** Assignment **
Nothing in the data may be changed; retype all of it.

** Input **
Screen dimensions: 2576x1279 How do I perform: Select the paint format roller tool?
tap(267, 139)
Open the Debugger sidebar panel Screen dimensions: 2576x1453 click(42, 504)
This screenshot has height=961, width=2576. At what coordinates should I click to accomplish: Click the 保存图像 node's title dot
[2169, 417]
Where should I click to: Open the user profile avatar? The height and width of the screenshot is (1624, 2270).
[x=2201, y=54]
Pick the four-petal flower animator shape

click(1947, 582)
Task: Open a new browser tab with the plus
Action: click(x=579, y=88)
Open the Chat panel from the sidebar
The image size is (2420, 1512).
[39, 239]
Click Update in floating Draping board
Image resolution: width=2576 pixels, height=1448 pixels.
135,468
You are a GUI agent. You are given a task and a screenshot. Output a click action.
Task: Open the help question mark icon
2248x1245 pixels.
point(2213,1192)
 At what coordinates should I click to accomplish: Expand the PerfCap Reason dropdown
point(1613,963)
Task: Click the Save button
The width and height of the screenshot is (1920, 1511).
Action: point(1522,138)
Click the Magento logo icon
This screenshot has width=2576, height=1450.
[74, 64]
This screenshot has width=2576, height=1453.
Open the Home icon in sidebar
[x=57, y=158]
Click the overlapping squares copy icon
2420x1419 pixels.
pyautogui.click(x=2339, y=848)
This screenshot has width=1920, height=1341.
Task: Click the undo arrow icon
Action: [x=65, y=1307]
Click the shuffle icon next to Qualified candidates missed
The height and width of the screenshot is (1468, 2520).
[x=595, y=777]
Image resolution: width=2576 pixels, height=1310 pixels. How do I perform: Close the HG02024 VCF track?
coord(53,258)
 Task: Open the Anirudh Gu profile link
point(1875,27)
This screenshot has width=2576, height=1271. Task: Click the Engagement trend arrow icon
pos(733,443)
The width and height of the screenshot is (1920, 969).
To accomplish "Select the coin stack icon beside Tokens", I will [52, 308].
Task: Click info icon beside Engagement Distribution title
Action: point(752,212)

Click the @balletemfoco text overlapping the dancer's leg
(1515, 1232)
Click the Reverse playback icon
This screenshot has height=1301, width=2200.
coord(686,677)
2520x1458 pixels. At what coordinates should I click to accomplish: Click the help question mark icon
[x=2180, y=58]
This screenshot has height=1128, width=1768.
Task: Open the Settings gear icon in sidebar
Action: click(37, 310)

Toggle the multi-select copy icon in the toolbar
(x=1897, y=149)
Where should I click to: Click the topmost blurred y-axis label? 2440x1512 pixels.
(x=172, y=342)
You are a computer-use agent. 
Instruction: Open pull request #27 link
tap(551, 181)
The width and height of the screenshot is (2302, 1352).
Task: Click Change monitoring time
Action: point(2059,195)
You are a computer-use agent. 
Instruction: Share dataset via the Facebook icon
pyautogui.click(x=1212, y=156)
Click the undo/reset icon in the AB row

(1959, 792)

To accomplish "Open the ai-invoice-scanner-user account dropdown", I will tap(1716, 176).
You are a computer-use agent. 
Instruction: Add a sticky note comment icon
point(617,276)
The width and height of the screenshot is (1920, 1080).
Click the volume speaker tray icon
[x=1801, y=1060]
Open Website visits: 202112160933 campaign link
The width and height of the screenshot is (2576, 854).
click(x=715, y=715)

** The answer **
Screen dimensions: 2576x1279 How do I perform: Select the paint format roller tool?
tap(267, 139)
Open the Debugger sidebar panel Screen dimensions: 2576x1453 click(42, 504)
This screenshot has height=961, width=2576. At what coordinates should I click to accomplish: Click the 保存图像 node's title dot
[2169, 417]
Where should I click to: Open the user profile avatar? The height and width of the screenshot is (1624, 2270).
[x=2201, y=54]
Pick the four-petal flower animator shape

click(1947, 582)
Task: Open a new browser tab with the plus
Action: click(x=579, y=88)
Open the Chat panel from the sidebar
The image size is (2420, 1512).
[39, 239]
Click Update in floating Draping board
Image resolution: width=2576 pixels, height=1448 pixels.
135,468
You are a GUI agent. You are given a task and a screenshot. Output a click action.
Task: Open the help question mark icon
2248x1245 pixels.
point(2213,1192)
 At what coordinates should I click to accomplish: Expand the PerfCap Reason dropdown
point(1613,963)
Task: Click the Save button
The width and height of the screenshot is (1920, 1511).
Action: point(1522,138)
Click the Magento logo icon
This screenshot has width=2576, height=1450.
[74, 64]
This screenshot has width=2576, height=1453.
Open the Home icon in sidebar
[x=57, y=158]
Click the overlapping squares copy icon
2420x1419 pixels.
pyautogui.click(x=2339, y=848)
This screenshot has width=1920, height=1341.
Task: Click the undo arrow icon
Action: [x=65, y=1307]
Click the shuffle icon next to Qualified candidates missed
The height and width of the screenshot is (1468, 2520).
[x=595, y=777]
Image resolution: width=2576 pixels, height=1310 pixels. How do I perform: Close the HG02024 VCF track?
coord(53,258)
 Task: Open the Anirudh Gu profile link
point(1875,27)
This screenshot has width=2576, height=1271. Task: Click the Engagement trend arrow icon
pos(733,443)
The width and height of the screenshot is (1920, 969).
To accomplish "Select the coin stack icon beside Tokens", I will [52, 308].
Task: Click info icon beside Engagement Distribution title
Action: point(752,212)

Click the @balletemfoco text overlapping the dancer's leg
(1515, 1232)
Click the Reverse playback icon
This screenshot has height=1301, width=2200.
coord(686,677)
2520x1458 pixels. At what coordinates should I click to accomplish: Click the help question mark icon
[x=2180, y=58]
This screenshot has height=1128, width=1768.
Task: Open the Settings gear icon in sidebar
Action: click(37, 310)

Toggle the multi-select copy icon in the toolbar
(x=1897, y=149)
Where should I click to: Click the topmost blurred y-axis label? 2440x1512 pixels.
(x=172, y=342)
You are a computer-use agent. 
Instruction: Open pull request #27 link
tap(551, 181)
The width and height of the screenshot is (2302, 1352).
Task: Click Change monitoring time
Action: point(2059,195)
You are a computer-use agent. 
Instruction: Share dataset via the Facebook icon
pyautogui.click(x=1212, y=156)
Click the undo/reset icon in the AB row

(1959, 792)

To accomplish "Open the ai-invoice-scanner-user account dropdown", I will tap(1716, 176).
You are a computer-use agent. 
Instruction: Add a sticky note comment icon
point(617,276)
The width and height of the screenshot is (1920, 1080).
Click the volume speaker tray icon
[x=1801, y=1060]
Open Website visits: 202112160933 campaign link
The width and height of the screenshot is (2576, 854).
click(x=715, y=715)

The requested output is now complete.